◆ YOUR INSTRUCTIONS ◆
Copy out the lines of the data unchanged, starting at the line with "Describe the element at coordinates (115, 63)" and ending with, and including, the line with "center [20, 39].".
----- MATERIAL SUPPLIED
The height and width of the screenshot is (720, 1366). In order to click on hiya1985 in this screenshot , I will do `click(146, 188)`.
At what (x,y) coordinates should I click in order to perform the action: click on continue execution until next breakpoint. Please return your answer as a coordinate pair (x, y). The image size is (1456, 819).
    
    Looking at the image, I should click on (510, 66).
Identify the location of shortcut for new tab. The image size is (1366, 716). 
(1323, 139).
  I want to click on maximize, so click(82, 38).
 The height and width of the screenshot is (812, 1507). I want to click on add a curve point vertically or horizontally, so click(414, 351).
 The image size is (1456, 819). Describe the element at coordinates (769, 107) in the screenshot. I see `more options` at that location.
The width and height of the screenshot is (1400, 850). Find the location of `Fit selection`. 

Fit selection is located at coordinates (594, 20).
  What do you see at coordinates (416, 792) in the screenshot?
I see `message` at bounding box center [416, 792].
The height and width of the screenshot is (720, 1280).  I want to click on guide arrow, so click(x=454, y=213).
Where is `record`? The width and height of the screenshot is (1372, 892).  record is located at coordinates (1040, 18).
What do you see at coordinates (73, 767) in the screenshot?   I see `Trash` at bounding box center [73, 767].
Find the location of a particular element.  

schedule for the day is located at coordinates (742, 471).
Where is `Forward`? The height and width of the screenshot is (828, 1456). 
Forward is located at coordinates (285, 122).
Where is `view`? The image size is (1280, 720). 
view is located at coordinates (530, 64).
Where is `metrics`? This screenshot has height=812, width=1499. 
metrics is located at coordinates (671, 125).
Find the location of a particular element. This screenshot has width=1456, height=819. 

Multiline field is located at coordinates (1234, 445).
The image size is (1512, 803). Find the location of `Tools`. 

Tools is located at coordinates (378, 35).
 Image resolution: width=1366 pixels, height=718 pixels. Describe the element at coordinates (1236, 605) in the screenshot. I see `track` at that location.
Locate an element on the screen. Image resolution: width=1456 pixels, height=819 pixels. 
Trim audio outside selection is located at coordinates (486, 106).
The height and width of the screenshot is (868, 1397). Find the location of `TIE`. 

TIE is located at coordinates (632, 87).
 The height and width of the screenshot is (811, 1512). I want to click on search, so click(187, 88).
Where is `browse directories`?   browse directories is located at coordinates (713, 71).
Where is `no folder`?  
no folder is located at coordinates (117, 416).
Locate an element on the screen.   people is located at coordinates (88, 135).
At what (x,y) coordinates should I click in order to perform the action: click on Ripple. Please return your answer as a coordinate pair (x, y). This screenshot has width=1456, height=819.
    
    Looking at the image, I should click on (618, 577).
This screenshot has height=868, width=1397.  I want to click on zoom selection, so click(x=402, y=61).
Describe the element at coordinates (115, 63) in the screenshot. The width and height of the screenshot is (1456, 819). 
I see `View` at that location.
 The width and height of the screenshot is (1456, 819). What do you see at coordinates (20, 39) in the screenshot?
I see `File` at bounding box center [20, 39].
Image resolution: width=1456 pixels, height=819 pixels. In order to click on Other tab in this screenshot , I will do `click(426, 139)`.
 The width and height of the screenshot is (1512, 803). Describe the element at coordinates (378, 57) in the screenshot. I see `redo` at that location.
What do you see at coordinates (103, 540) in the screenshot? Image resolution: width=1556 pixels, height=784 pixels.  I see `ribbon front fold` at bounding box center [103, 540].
----------
◆ RIGHT ANSWER ◆
Describe the element at coordinates (115, 63) in the screenshot. The width and height of the screenshot is (1456, 819). 
I see `View` at that location.
 The width and height of the screenshot is (1456, 819). What do you see at coordinates (20, 39) in the screenshot?
I see `File` at bounding box center [20, 39].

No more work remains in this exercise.